Just think a little of the games we play in our interaction with others. So who are the people in our lives that we might not consider worthy of our attention? What tone do you use with those people carrying out those otherwise menial tasks? What draws or repels you from others- and how really aware or honest are you about that in your praying? Do you settle for the same old faces and a somewhat closed social group? Do you more readily gravitate to those who entertain, flatter or amuse you? Be honest! How many of your relationships are about convenience or mutual advantage? Do you get anxious about who you might have to sit with?
These are not jaundiced or cynical observations. These are questions we need to answer and I say again, pray about because whether we like it or not; whether we realise it or not our pattern of relating; the way we form and sustain relationships is the place Christ will make himself known. What I`m getting at is that in days when utility companies and others deploy their faux customer service strategies and leave us utterly frustrated and somewhat demeaned we mustn`t be blind to the way in which we can do exactly the same in our day to day dealings with one another. And as I say, sometimes it`s those of our own family who can feel used, disregarded, and unworthy of our attention.
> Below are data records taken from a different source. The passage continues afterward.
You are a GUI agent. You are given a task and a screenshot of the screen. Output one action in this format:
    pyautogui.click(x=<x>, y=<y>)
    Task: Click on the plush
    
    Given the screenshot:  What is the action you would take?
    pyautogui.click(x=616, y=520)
In our Gospel reading this morning John the Baptist uses some words, which frankly have haunted me this week. He tells the people: “Among you stands one whom you do not know”. It seems to me that we do not really know him; so often we do not recognise Christ among us because, far too often we like to set the terms of engagement. We draw too firm a line around ourselves. We excuse ourselves by using social convention; `birds of a feather flock together` and all the rest. But then the challenge comes when you encounter someone like Mother Teresa.
I picked up a little book about her the other day and was just bowled over by her stark and direct legacy. Putting it simply she stood in the tradition which says, as the Benedictines would put it: “we welcome others as we would welcome Christ himself”… Again, very cleverly we excuse ourselves, we call her a saint and having stuck her on a pedestal we`re free to regard her as the exception…. But she`s NOT the exception. On the contrary, she and her example is the rule and the call to holiness is and never has been for the favoured few.
One of the Church Fathers, Tertullian tells us, “The one who has seen his brother has seen his God”. And this whole notion that the next person you meet; the one sitting next to you; the one you would otherwise avoid; the one who needs your help; is to be treated as Christ himself ……frankly is dynamite.
As some of you will know Margaret and I were fortunate enough to go to Nepal a few years ago and one of the things we noticed was that just as we might say “Good morning” to those we pass in the street (though of course in some places they`ll think you a bit strange) the tradition there is to put your hands together and say “Namaste”. It`s a greeting which says, “I bow to the God within you”. After four weeks of that it was interesting returning to England, walking into a shop in Windermere and just stopping myself in time. Embarrassment takes over doesn`t it? But the hand gesture isn`t the point. You see I don`t think we`ll ever understand Christmas and what it means for God to come among us `in the flesh` while ever we look for the holy or the sacred in for example what I increasingly hear people calling `magical` feelings.
Christ will remain among us as “one we do not know” if we don`t begin with greeting, welcoming and engaging with those you wouldn`t usually regard as worthy of time and attention. Greeting, welcoming and engaging them as if they were Christ is the place to start.